Une Française d’origine marocaine qui, faute de maîtriser le français, vit un grand isolement avant de recouvrer une voix, sa voix, Fatima est mère de deux filles : Souad, 15 ans, et Nesrine, 18 ans. La cadette est au bord du décrochage tandis que l’aînée entame des études en médecine. Fatima voudrait qu’elles se forgent une meilleure vie que la sienne, et elle trime dur pour faire en sorte que cela se produise. En sous-titre, on pourrait surnommer cette femme de ménage courageuse « la mère Goriot ».
« Après avoir lu son livre Prière à la lune, j’ai voulu connaître Fatima Elayoubi, se souvient Philippe Faucon. Il faut savoir que durant toute sa vie de femme immigrante installée en France, elle a tenu ce journal, une espèce de grand cahier dans lequel elle rendait compte de son quotidien. Elle recourait aussi à des poèmes… C’est une forme forcément très introspective. Ce qui en ressort, c’est la frustration qui découle du manque de communication avec ses filles, qui elles vivent en français. Son désir de rétablir cette communication avec elles est un moteur. Cela, et aussi son souci presque maladif de les voir réussir, de les voir s’épanouir. »

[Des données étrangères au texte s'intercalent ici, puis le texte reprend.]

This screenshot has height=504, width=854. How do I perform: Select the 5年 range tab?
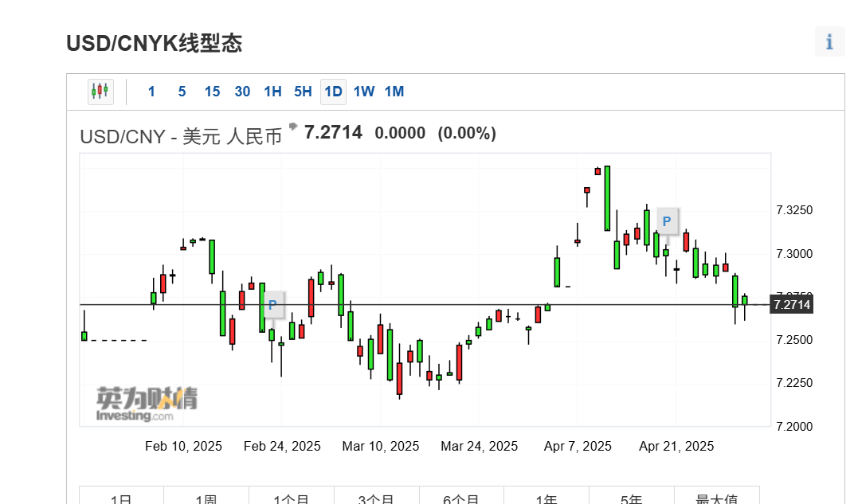point(631,497)
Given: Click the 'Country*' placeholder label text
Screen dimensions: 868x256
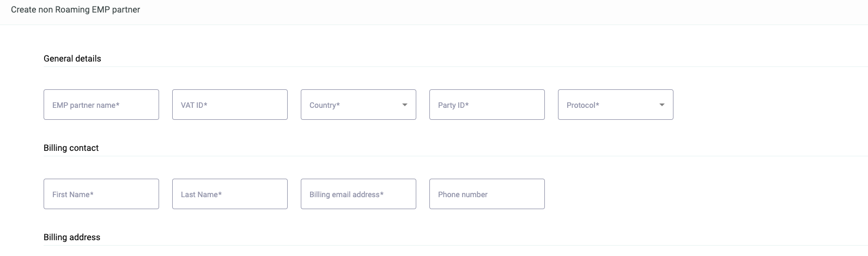Looking at the screenshot, I should [x=325, y=105].
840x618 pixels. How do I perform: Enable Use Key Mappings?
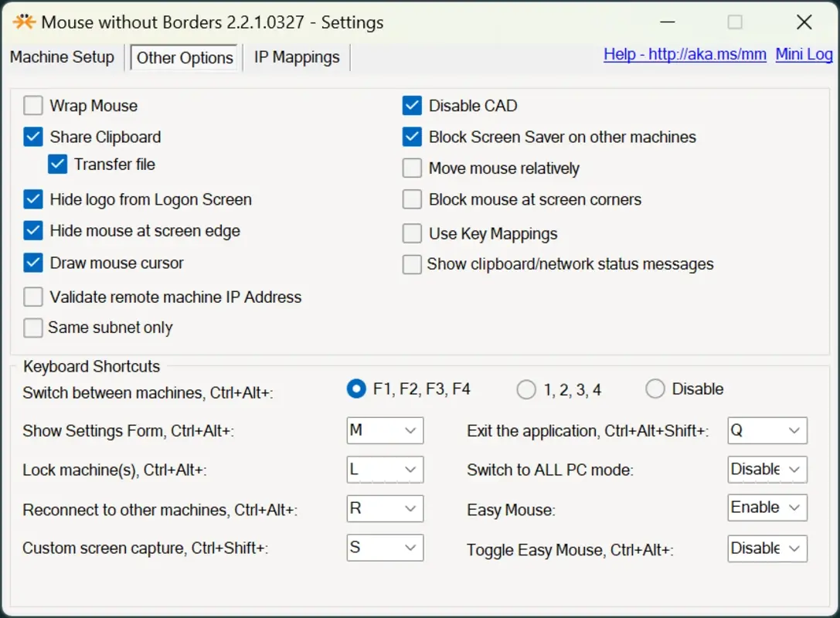412,233
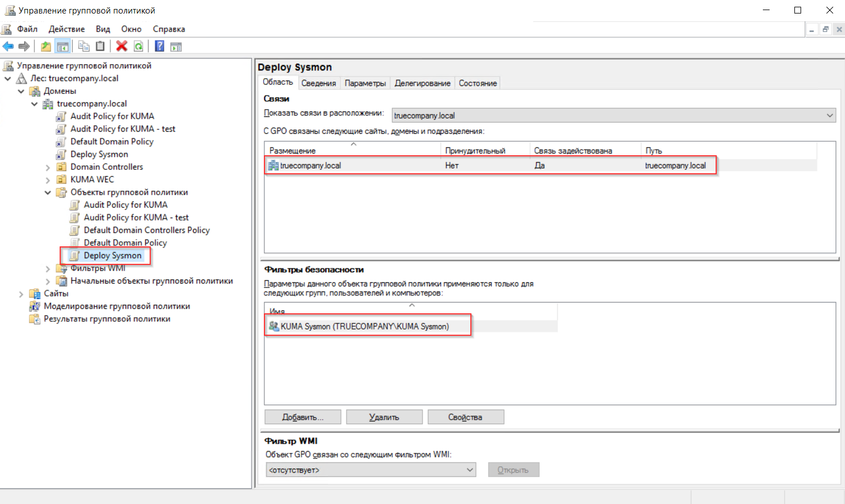Select KUMA Sysmon in security filters list
The height and width of the screenshot is (504, 845).
[x=365, y=326]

Fatima Elayoubi, elle, a été déscolarisée enfant, à neuf ans, alors qu’elle était consciente de son potentiel scolaire.
« Elle écrit avoir ressenti cela comme une aiguille enfoncée dans le coeur », note le cinéaste.
Une personnalité très riche
Entre abnégation et pression, Fatima couve donc sa progéniture autant qu’elle la pousse. Avec à la base une héroïne tributaire d’un parcours aussi particulier, trouver la bonne comédienne ne fut pas chose aisée.

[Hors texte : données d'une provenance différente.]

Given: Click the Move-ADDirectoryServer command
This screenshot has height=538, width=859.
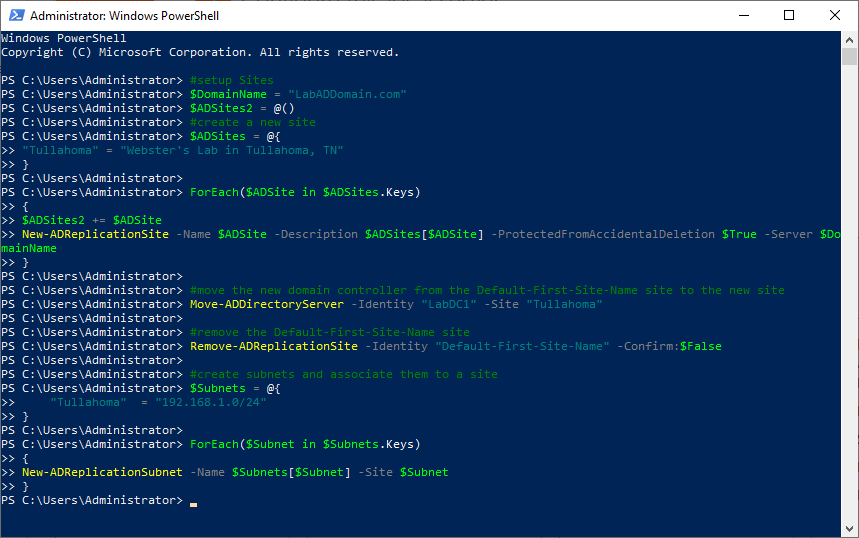Looking at the screenshot, I should [269, 304].
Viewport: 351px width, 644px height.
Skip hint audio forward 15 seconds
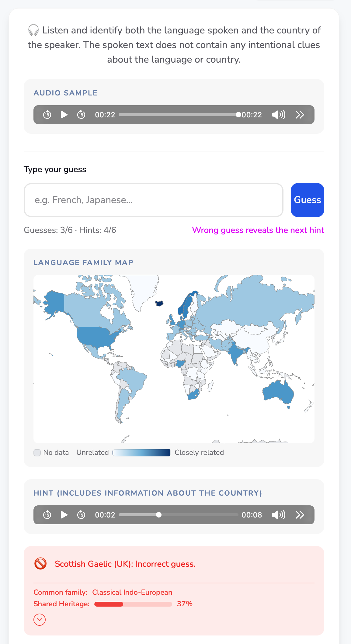point(81,515)
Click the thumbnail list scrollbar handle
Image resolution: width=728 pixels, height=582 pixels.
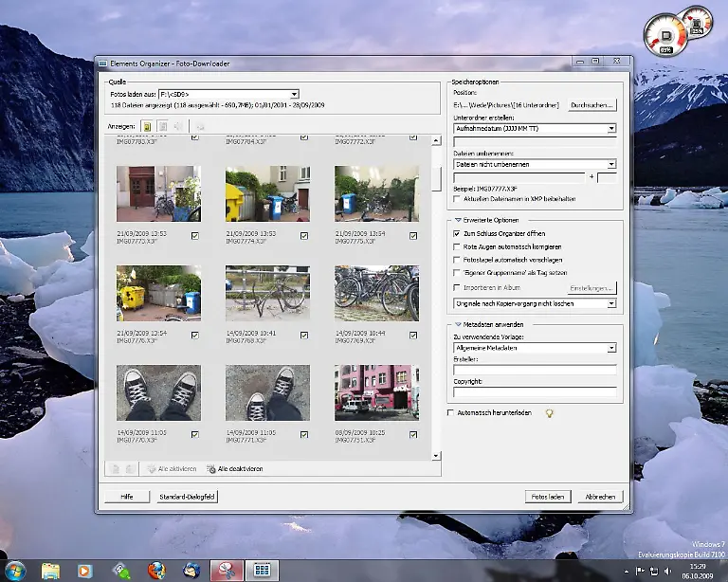(436, 177)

« On a organisé des auditions avec les quelques actrices professionnelles qu’on estimait pouvoir être crédibles, mais ça n’allait pas. C’est un personnage muet, privé d’expression en société. Fatima est l’une de ces nombreuses femmes invisibles indispensables, mais déconsidérées. En même temps, elle est hors norme. Toute seule, de façon complètement autodidacte, elle est parvenue à reconquérir sa personnalité, une personnalité très riche, très forte. Elle s’est raccrochée à ce qui lui est le plus précieux après ses filles : sa langue. D’abord privée, cette expression-là a éventuellement mené à son ouverture au monde. »

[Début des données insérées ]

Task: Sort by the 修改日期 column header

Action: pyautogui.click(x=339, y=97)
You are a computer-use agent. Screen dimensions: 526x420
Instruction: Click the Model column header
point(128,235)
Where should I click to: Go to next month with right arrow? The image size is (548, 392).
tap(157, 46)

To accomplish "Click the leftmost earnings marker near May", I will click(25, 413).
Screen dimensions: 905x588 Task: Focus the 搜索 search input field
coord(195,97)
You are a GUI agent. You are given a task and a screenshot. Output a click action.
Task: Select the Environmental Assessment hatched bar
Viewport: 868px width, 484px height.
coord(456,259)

« Mais bref, pour jouer cela, tout cela, une actrice qui dans les faits maîtrise le français, ça sonnait faux. Je n’y croyais pas. J’ai donc décidé de prendre un risque en cherchant une non professionnelle. »
Après un détour au Maroc, c’est finalement à Lyon que Philippe Faucon a déniché sa Fatima : Soria Zeroual.
Un beau succès
Un projet de passion, un projet de coeur, Fatima constitue plus qu’un simple film pour le cinéaste.
« C’est une expérience humaine inoubliable qu’on a vécue, tous », confie-t-il.
À noter que Fatima connaît un beau succès critique et populaire en France (plus de 120 000 entrées lors des deux premières semaines). Vrai que depuis sa sélection à Cannes, à la Quinzaine des réalisateurs, des échos élogieux le précédaient. Qui plus est, la question de l’intégration demeure, là-bas comme ici d’ailleurs, dans l’air du temps.
Au Québec, un embargo critique empêche pour l’heure d’écrire tout le bien qu’on a pensé du film. On y remédiera lors de sa sortie en salle prévue le 27 novembre.
François Lévesque se trouve à Rouyn-Noranda à l’invitation du FCIAT.